この報告書は1979年12月に出版されていますが、日本自然保護協会から出版された経緯については、『50周年記念誌』(p.34)に以下のような説明が載っています。
(財)日本自然保護協会の支援をお願いすることになり、同協会の意向を待っていたところ、同協会に「天神崎委員会」ができて、沼田真氏(理事長 ) の視察(1983 年)や講演もあり、天神崎への協力体制が進み、企業や全国に募金を呼びかける準備を始めた。同協会の木内正敏氏は度々天神崎に来られ、本会とも打ち合わせを行った。
そして、天神崎の自然調査を行うことになり、この自然調査は後藤を中心として和歌山県自然環境研究会が担当し、全体の地形・地質、海岸林の植生・植物相・動物相と、磯(潮間帯)の生物相の調査をし、調査報告書を作成した(1979 年)。
1970年代の後半から1980年代は、田辺湾の環境がもっとも悪化した時期でした。
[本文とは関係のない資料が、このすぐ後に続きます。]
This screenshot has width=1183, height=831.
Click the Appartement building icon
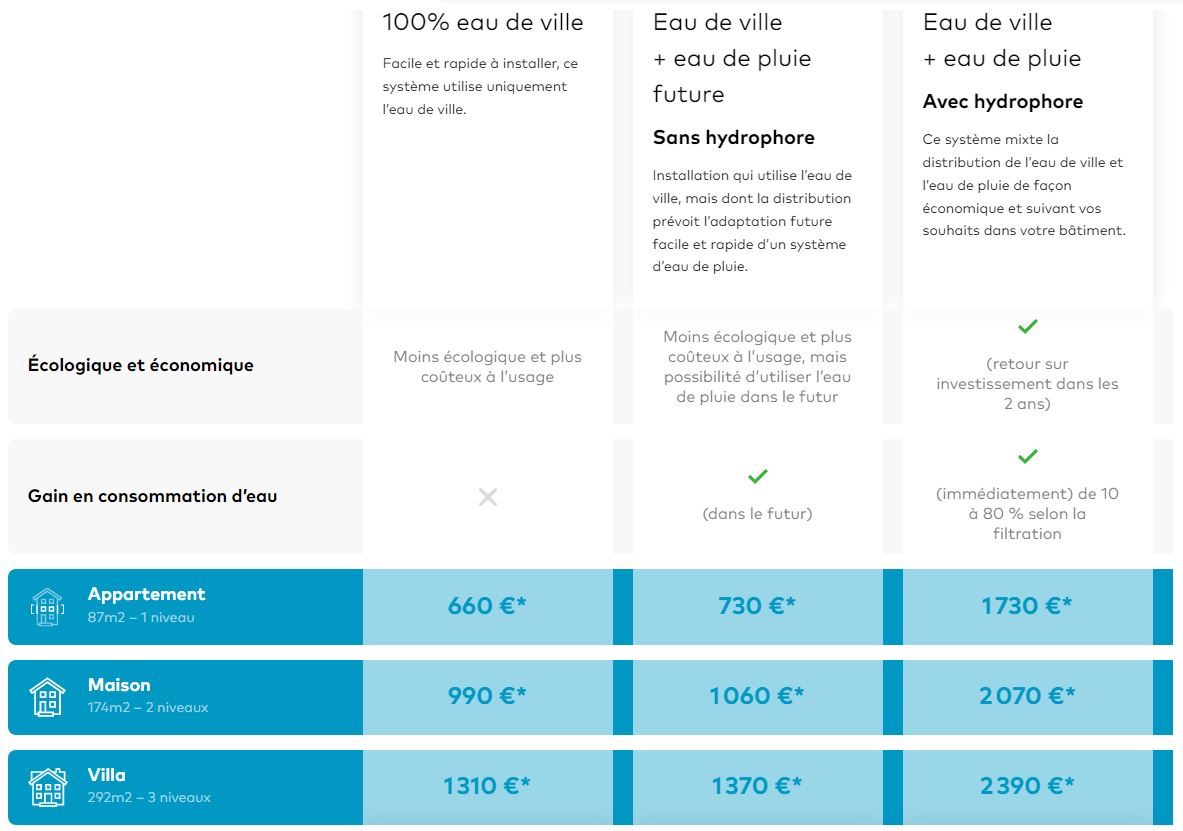click(47, 607)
そのような環境の悪化が進展していた時期の生物相の記録として読み取ることができます。
森の環境についても、現在のような二次林に戻ってきている前の状態として、人の手による自然の改変が進んでいた時期の生物相が示されています。
この報告書から、新たな調査のアイデアが生まれてくることを期待しています。